From the entries below, copy out every line with "computer" in it.

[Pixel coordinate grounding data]

····················

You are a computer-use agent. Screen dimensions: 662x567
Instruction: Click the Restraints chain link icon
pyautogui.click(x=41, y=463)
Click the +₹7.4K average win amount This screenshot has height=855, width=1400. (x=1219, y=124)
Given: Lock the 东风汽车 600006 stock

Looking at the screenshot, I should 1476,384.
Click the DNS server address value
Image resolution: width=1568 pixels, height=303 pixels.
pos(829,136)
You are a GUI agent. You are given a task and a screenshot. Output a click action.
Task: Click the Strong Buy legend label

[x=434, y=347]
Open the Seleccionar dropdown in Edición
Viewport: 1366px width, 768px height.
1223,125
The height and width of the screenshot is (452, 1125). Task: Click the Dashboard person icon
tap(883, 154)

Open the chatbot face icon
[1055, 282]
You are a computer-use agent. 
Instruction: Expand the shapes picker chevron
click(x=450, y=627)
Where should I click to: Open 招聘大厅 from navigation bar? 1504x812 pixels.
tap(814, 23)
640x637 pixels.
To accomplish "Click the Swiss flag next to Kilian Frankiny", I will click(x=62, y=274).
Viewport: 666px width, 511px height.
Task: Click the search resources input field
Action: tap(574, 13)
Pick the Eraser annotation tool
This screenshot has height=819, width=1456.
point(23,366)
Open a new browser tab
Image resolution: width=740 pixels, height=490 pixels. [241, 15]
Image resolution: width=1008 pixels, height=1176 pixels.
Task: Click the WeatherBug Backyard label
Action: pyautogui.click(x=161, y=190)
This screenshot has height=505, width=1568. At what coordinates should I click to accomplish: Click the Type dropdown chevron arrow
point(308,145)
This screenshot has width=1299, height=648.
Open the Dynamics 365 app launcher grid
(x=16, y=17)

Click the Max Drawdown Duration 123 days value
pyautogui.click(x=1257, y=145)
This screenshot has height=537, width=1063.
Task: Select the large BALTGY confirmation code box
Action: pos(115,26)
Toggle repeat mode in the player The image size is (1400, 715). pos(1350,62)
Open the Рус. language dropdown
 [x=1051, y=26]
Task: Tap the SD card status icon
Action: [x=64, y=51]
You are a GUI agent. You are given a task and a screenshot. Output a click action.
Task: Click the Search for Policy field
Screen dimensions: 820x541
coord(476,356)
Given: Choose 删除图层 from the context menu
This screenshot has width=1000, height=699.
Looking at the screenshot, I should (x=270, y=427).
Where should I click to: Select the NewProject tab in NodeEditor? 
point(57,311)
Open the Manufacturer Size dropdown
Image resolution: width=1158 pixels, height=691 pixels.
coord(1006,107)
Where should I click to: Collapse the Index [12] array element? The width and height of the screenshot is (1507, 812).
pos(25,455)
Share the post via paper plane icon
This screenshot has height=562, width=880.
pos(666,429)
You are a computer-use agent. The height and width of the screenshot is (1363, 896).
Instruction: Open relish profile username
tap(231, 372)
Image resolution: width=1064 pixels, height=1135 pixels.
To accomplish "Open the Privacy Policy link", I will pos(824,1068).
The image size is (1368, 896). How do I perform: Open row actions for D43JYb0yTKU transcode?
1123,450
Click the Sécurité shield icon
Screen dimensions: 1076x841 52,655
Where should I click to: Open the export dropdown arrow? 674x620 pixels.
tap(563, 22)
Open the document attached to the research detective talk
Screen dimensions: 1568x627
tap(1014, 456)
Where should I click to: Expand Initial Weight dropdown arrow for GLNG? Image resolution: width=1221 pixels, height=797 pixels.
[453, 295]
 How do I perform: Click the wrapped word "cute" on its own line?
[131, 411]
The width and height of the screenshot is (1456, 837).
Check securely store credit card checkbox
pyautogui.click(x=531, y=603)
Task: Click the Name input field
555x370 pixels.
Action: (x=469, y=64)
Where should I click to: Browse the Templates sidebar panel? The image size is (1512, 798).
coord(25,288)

····················

» Written reply:
You are a computer-use agent. Screen dimensions: 662x567
You are a computer-use agent. 
You are a computer-use agent. The height and width of the screenshot is (1363, 896).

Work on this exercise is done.